Aside from albums, a lot of theatre and street plays were written and played by the group.

From the younger generation of the alliance, Ivy Annaway, a volunteer member and the Miss Kaigorotan 2011 shared how the alliance opened her mind on urban poor issues. “Through community cultural workshops, I have seen the real situation of the urban communities here in Baguio,” she added.

She also realized that cultural work does not end in performing but it is a continuing process where you learn from communities’ situations, put it any form of art to educate the wider youth and mobilize them to act. She herself experienced the bannog, puyat ken bisin in the night practices, long hours of assessment.
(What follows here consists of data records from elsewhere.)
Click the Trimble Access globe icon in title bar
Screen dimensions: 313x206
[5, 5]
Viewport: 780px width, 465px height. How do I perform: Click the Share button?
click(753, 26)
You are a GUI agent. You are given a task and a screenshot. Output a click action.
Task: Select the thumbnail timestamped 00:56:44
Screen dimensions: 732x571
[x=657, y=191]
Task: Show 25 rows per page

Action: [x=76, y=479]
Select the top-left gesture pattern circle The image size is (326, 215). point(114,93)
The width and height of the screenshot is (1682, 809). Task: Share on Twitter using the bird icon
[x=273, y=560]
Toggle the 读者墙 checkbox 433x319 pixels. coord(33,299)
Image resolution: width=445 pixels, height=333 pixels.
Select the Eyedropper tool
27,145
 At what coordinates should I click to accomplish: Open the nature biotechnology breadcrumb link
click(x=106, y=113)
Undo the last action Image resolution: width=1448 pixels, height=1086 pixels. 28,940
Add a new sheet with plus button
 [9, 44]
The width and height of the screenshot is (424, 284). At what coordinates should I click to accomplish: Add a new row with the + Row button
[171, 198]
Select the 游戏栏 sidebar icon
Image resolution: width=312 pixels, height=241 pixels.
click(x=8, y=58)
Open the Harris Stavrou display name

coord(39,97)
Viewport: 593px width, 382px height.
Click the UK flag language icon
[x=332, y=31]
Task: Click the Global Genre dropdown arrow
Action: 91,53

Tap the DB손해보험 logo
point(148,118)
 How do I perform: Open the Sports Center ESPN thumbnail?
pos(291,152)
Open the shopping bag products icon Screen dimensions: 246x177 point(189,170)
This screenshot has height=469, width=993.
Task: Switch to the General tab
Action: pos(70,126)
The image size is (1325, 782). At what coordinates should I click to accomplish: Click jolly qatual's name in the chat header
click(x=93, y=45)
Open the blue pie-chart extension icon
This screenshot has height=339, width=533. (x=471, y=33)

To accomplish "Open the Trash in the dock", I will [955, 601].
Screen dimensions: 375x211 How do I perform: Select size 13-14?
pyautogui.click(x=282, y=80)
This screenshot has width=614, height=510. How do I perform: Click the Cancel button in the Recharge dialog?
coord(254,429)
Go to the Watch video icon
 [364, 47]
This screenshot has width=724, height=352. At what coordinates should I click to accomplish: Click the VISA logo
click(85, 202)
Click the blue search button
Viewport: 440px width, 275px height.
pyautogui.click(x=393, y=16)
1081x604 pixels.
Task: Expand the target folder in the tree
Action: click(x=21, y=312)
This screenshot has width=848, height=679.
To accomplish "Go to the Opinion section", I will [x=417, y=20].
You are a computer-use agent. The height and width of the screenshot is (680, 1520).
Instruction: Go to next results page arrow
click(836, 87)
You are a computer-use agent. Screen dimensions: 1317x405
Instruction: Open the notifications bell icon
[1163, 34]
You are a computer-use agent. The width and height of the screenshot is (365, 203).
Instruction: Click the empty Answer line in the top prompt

These however helped her develop her self-discipline.

Ivan Torafing, a member of the alliance and now the secretary general of the Asia Pacific Indigenous Youth Network (APIYN) said the alliance developed his revolutionary character. He said that he became more creative, more open to new ideas, and more patient. His first involvement with DKK was the play, “Panagsubli ni Gatan” which was presented during the 24th Cordillera Day celebration in Licuan-Baay, Abra.

“I got to know the issues of the Tinggian people and how they struggled for their rights to kick the asses of the CRC. It builds a stronger and militant peoples movement in the Cordillera,” he added.

Warren Mangili, one of the singer/guitarist of Salidummay said their art is not different from the mainstream art when it comes to form. “It only makes a difference when it comes to whom or where our master pieces come from and for whom it will serve,” he said.

With various member organizations from different schools and artists, the alliance celebrates its 20th anniversary this month by providing venues for its organizations to learn and share their skills. It also provides venues for educational discussions that will arm each of the organizations in producing mass oriented works of art.

A culminating activity will be held on July 31 in the city.